RUDY KOSKI: Mark, historically, do these work, rebranding like this?  

MARK JONES: You think we can go back to Jeremiah. Does the leopard change its spots? And the answer is usually no.  

BRAD JOHNSON: We're really going to see a test of how short-term memory is for voters.

RUDY KOSKI: The Pale Horse Nazi scandal did come up during the Texas Republican Executive Committee meeting over the weekend with the group denouncing anti-Semitism, but failed to approve a ban on associating with Nazi sympathizers. Denouncing that failed vote was the one thing this week that the House Speaker and the Lieutenant Governor seemed to be able to agree on. Brad, have you heard anything about this costing the GOP chair, Matt Rinaldi, his job?  

BRAD JOHNSON: Well, there are some within the Republican Party of Texas, especially the EXRC, trying to rally support for a challenge to Rinaldi. But frankly, I think it'd be very difficult to do that.  

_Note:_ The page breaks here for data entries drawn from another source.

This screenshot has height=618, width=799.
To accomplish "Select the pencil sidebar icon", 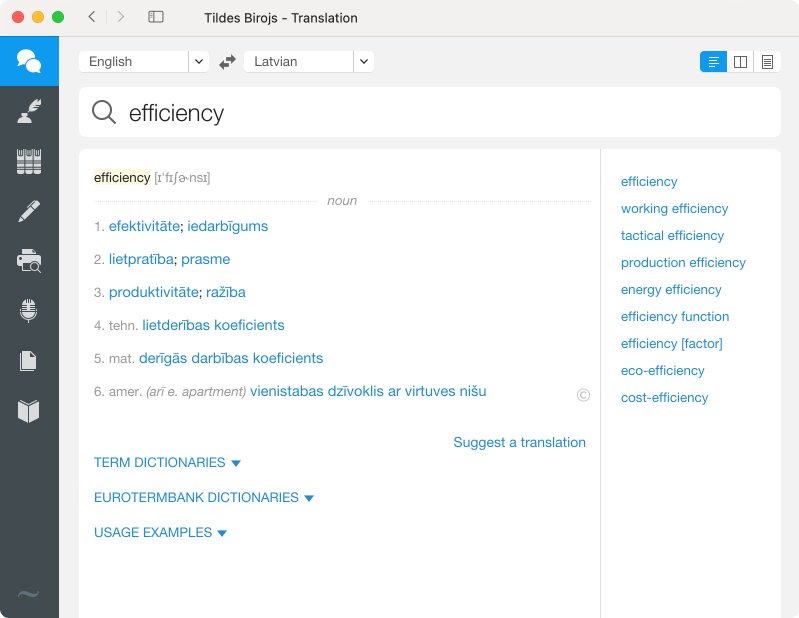I will 29,211.
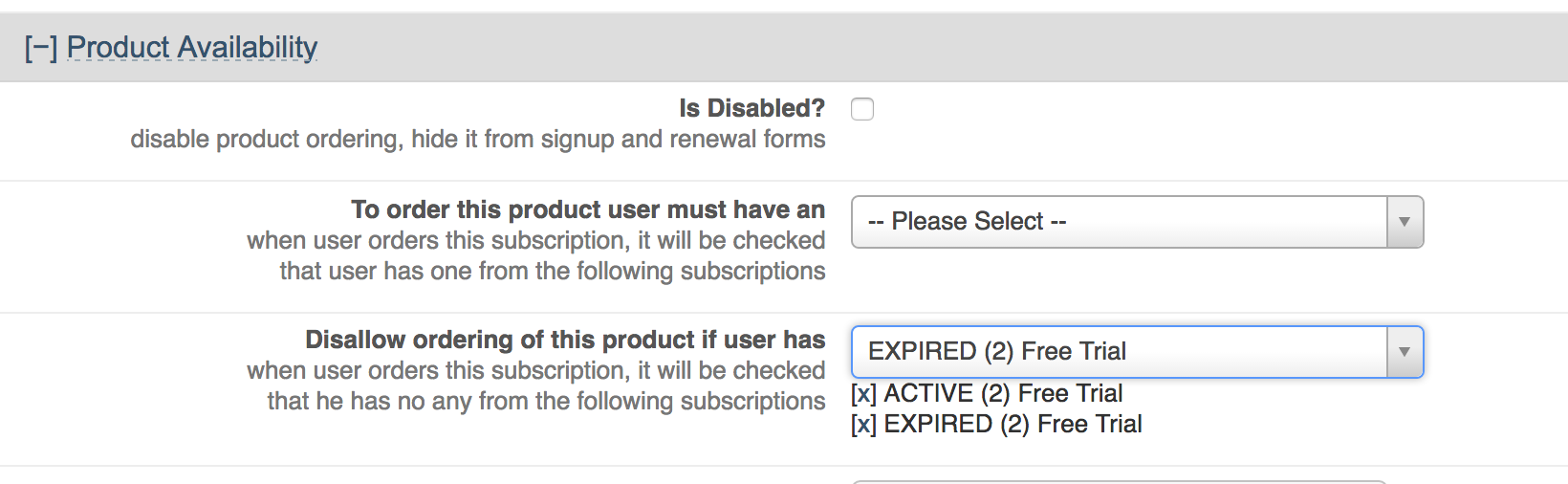Click arrow button on Please Select dropdown
Viewport: 1568px width, 484px height.
[x=1404, y=222]
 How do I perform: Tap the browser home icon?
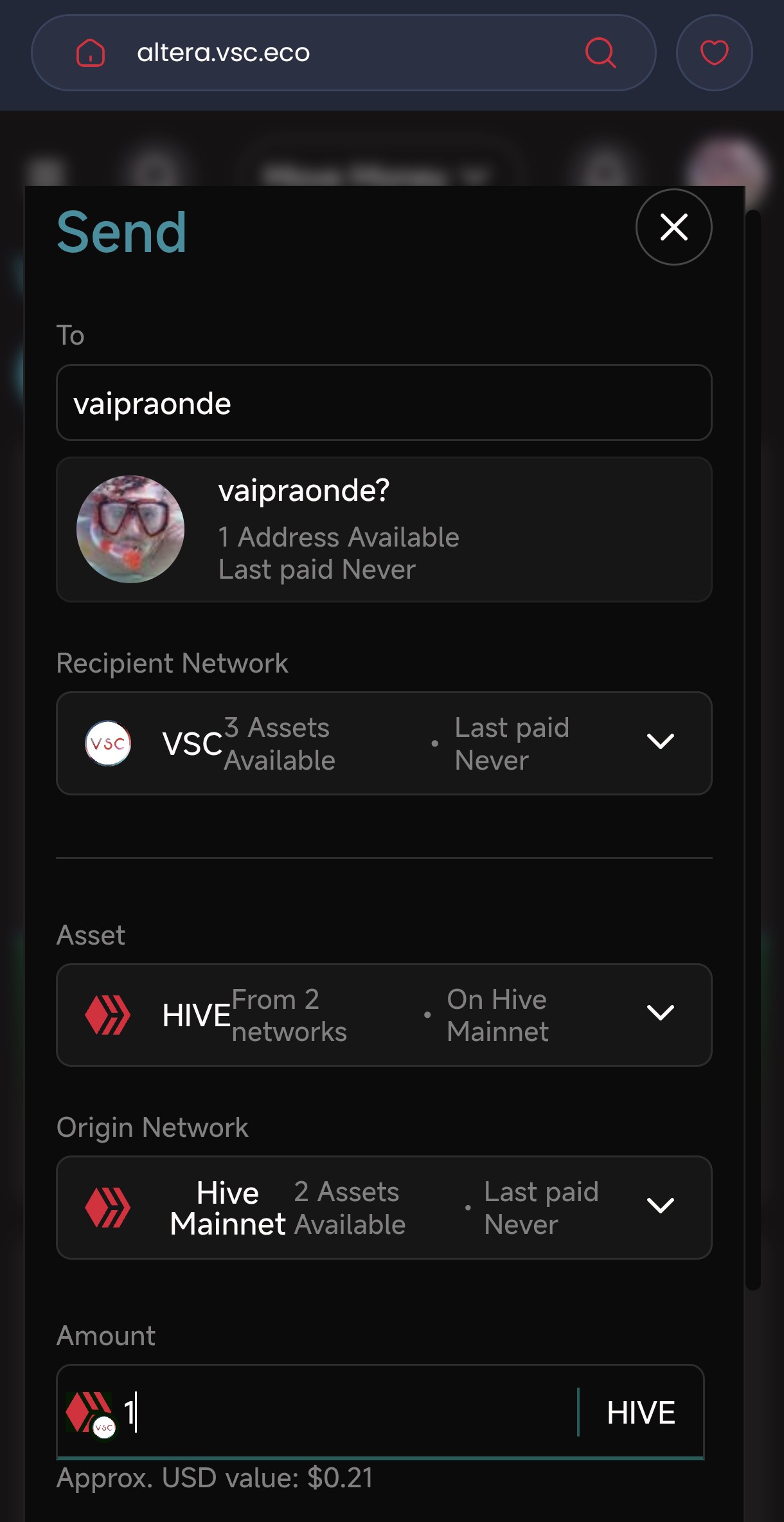pyautogui.click(x=91, y=53)
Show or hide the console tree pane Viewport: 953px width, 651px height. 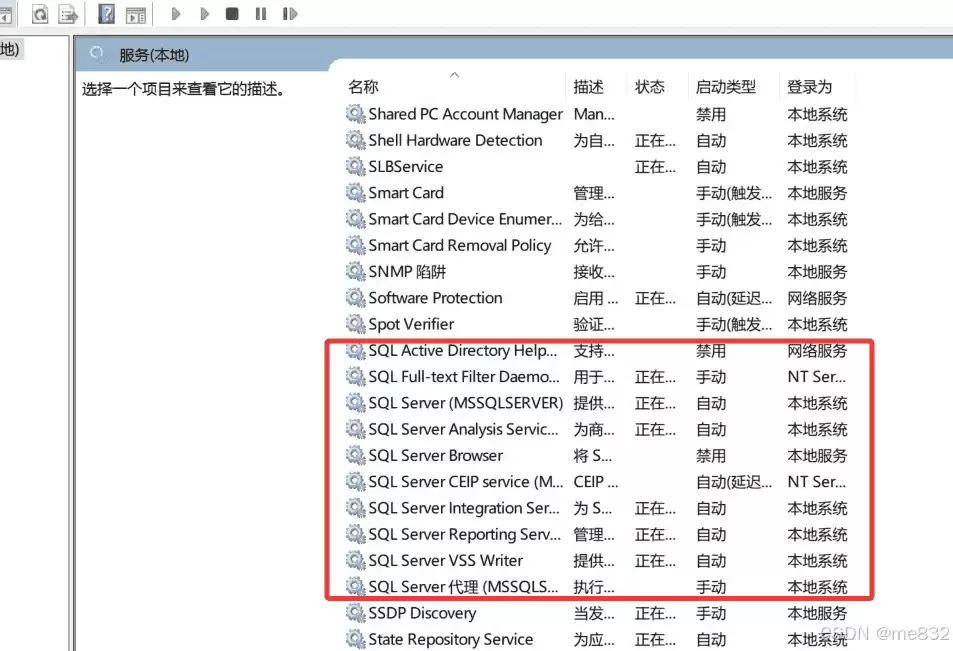pyautogui.click(x=7, y=13)
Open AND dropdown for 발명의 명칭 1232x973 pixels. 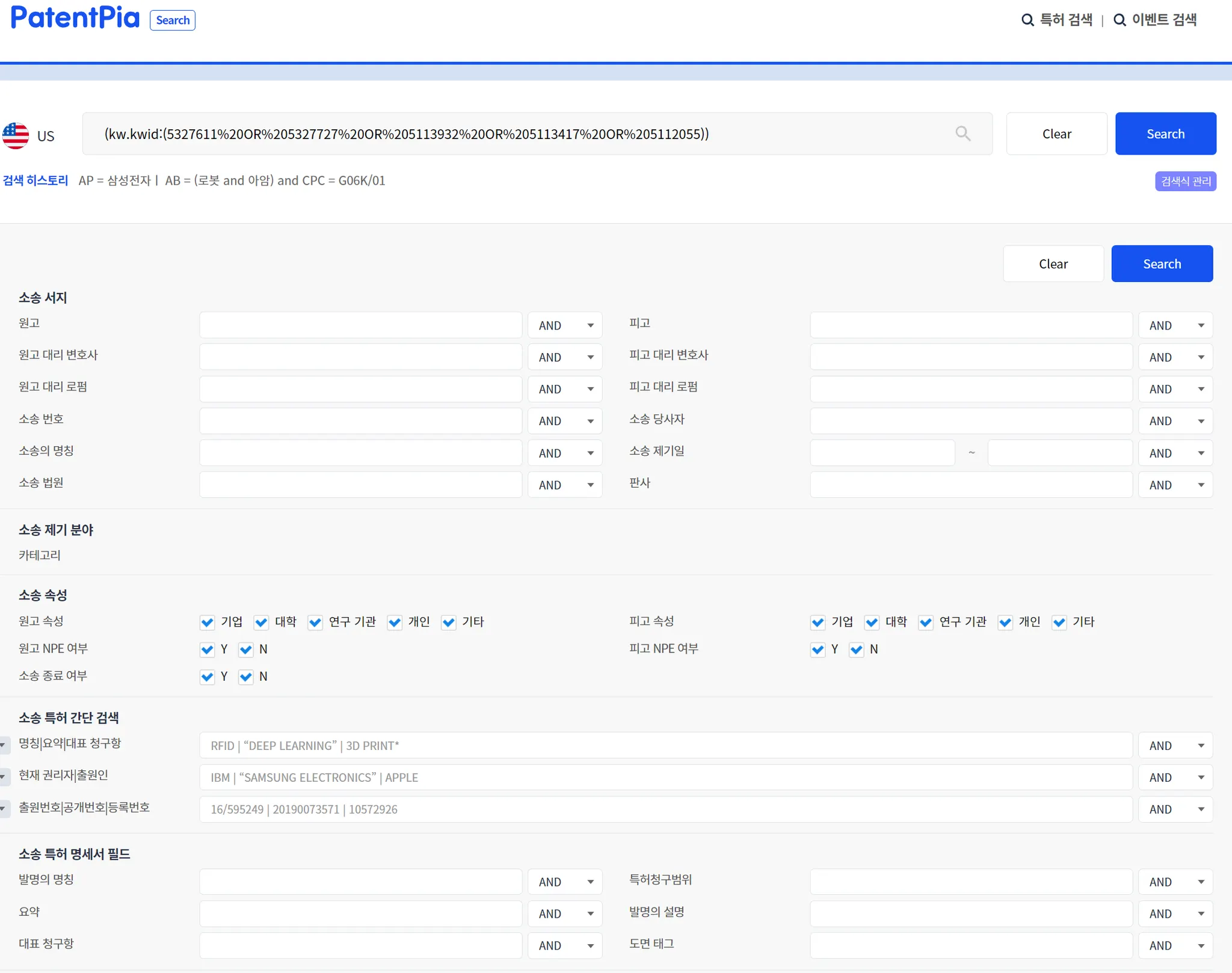(x=565, y=882)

ROBERT DOWNEN: Behind Rinaldi is a very powerful handful of players. The same players that are driving much of the far right of Texas politics, West Texas billionaires. And I do think that really, you know, just is an advantage that really is hard to put, you know, to put metrics to, that I think is going to make it very hard for him to just be removed for.  

MARK JONES: The power players in terms of elected Abbott, Patrick and Cruz. At some point they need to make a decision of how active they want to be in choosing the chair of the Texas GOP. And so I think as Brad and Robert mentioned, absent Abbott and Patrick and Cruz openly getting involved to try to shift to somebody who doesn't cause as much negative PR as Renaldi he has for the Texas GOP, he's likely on course to be reelected. 

RUDY KOSKI: All right. And with that, let's wrap up our week with the final word. And Mark, we'll start with you. What's your work for the week?  

MARK JONES: Whitmire (a nod to the Houston Mayoral Race).  

RUDY KOSKI: Brad, sum it up with a word for us.  

BRAD JOHNSON: Diminuendo, opposite of crescendo. Things are calming down. It's Christmastime.  

RUDY KOSKI: And Robert, close it out with a word.  


RUDY KOSKI: Little hyphen. Yeah, that's good. And with over-ish. That's it for This Week in Texas Politics.